– А что это? – спросил он, решив всё узнать от неё самой, и тронул обруч.
Хотя на том обруче было изображение герба аббатства, притом довольно выпуклое, у ювелира не было желания рассматривать его.
– Господин мой, я дочь крепостного раба, а потому всякий, кто женился бы на мне, даже горожанин Парижа, – тоже станет рабом. Всё равно он будет принадлежать аббатству душой и телом.
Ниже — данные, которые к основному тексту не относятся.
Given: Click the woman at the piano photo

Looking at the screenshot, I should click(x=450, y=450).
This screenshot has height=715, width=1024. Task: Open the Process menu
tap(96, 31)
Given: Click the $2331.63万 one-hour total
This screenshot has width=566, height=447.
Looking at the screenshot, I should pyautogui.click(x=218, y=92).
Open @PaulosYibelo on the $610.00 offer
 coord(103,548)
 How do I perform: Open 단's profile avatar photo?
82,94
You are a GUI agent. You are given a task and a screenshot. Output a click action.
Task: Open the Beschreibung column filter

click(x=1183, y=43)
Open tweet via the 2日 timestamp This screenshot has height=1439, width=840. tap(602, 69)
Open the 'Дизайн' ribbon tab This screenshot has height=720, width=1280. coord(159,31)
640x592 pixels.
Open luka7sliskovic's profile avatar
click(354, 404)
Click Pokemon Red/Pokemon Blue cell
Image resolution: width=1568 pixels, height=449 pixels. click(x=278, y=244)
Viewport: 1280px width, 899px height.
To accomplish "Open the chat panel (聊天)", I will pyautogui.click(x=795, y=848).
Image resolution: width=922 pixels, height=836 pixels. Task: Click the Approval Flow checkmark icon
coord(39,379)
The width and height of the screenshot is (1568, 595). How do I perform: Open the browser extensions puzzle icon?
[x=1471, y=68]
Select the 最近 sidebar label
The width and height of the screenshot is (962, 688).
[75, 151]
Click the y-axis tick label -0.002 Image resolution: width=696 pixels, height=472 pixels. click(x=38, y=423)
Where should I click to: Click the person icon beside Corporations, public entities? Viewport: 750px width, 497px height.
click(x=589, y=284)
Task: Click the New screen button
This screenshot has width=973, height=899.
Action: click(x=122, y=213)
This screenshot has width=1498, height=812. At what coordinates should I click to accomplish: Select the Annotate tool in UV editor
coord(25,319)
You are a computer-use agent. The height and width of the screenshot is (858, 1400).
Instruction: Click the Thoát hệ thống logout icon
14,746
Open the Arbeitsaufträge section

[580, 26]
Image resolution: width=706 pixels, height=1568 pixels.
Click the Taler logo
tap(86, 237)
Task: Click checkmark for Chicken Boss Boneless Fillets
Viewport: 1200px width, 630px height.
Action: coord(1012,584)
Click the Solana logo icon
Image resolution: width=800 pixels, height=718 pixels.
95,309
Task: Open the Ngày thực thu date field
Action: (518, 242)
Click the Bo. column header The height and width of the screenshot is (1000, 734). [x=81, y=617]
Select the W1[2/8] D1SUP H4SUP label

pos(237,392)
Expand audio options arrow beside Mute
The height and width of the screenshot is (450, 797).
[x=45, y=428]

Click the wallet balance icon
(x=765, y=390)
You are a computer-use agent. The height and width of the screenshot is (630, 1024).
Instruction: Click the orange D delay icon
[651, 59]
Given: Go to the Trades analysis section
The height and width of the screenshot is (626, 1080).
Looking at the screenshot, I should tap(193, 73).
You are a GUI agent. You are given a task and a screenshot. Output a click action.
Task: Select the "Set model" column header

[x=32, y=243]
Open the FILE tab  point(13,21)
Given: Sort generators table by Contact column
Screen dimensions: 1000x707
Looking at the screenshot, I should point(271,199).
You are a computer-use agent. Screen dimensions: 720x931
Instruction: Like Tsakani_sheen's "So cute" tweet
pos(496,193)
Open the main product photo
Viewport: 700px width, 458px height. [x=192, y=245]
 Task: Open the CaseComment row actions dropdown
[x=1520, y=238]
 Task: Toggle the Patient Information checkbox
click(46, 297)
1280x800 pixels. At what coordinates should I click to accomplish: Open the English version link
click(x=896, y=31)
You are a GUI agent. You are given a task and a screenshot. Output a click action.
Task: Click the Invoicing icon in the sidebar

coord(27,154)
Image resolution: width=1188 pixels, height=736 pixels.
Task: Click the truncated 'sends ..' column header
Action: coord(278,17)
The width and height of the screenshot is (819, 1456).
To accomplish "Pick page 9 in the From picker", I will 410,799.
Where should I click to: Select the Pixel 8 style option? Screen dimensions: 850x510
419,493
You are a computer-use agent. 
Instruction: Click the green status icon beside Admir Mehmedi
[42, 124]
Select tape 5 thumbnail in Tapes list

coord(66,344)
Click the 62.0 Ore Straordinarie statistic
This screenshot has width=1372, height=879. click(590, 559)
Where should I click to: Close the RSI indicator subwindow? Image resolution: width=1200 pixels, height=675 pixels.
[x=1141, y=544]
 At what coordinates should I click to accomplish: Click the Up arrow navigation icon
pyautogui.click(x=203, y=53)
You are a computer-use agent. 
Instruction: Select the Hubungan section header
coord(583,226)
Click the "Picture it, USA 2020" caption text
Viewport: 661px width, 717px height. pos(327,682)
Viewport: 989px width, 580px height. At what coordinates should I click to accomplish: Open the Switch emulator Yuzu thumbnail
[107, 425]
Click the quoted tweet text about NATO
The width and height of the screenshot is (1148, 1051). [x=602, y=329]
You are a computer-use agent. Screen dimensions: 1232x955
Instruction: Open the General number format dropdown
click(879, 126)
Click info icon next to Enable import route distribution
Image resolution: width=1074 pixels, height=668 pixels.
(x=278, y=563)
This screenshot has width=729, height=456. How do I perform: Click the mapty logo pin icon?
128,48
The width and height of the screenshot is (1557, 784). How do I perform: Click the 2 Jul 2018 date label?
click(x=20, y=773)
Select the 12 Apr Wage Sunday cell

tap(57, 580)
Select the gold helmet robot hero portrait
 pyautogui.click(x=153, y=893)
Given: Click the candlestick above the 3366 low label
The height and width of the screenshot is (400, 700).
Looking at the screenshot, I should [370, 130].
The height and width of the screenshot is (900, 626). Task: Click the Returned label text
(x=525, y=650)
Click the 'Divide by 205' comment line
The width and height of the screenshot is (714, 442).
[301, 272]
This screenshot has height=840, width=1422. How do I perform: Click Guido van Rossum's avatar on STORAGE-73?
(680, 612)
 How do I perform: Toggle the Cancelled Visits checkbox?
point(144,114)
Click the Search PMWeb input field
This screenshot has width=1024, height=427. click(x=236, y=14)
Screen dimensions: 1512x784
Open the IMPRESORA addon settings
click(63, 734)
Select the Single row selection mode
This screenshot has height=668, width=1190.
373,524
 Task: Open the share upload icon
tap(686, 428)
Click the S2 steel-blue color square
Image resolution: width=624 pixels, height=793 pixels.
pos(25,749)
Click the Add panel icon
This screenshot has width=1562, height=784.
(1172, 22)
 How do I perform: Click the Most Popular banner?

Если бы человек тот сочетался со мною, не женясь, то и тут дети считались бы за аббатством. Вот почему я оставлена всеми, брошена, как скотина в поле. Но особенно мне обидно, что по желанию приора аббатства и в тот час, когда ему заблагорассудится, меня сведут с таким же крепостным человеком, как и я. И будь я даже не столь безобразна, как сейчас, и полюби меня кто-нибудь всей душой, всё равно, увидев на мне вот этот обруч, он убежит прочь, как от чёрной чумы.
И, сказав так, девушка потянула за верёвку свою корову.
– Сколько вам лет? – спросил ювелир.
– Не знаю, господин мой, но у нашего владельца, монсеньора приора, есть запись.
Столь жестокая доля растрогала нашего мастера, тоже немало вкусившего от горького хлеба нищеты. Он шёл рядышком с девицей, и так дошли они в глубоком молчании до ручья. Ювелир любовался прекрасным челом девушки, её крепкими покрасневшими руками, величавой осанкой, смотрел на её запылённые ноги, будто изваянные для статуи Девы Марии. Тонкие, нежные её черты восхищали его, ему казалось, что перед ним живой портрет святой Женевьевы, покровительницы Парижа и крестьянских девушек. Заметьте себе, что наш девственник, чистый сердцем и помыслами, угадывал прелести белоснежной груди, которые девица прятала с очаровательной стыдливостью под грубым платком, и они возбуждали его жажду, как в жаркий день соблазняет школьника наливное яблочко.
И то сказать, всё, что доступно было его взорам, свидетельствовало, что девица эта – чистое сокровище, как и всё впрочем, чем владеют монахи. И чем строже был запрет касаться сего цветка, тем сильнее Ансо томился любовью, и сердце его стучало так сильно, что он слышал его биение.
– У вас отличная корова, – промолвил он.
– Не угодно ли молочка? – ответила крестьянка. – Нынче май жаркий выдался, а до города далеко.
И впрямь небо было синее, без единого облачка и дышало жаром, как плавильная печь. Всё кругом сверкало молодостью – листва, воздух, девушки, юноши. Всё пылало, зеленело, благоухало. Простодушное приглашение, сделанное без всякого расчёта, ибо никаким золотом не оплатить несказанное очарование доброго слова и скромного взгляда, обращённого на него девицей, растрогало мастера, он пожелал видеть эту рабу королевой и весь Париж у ног её.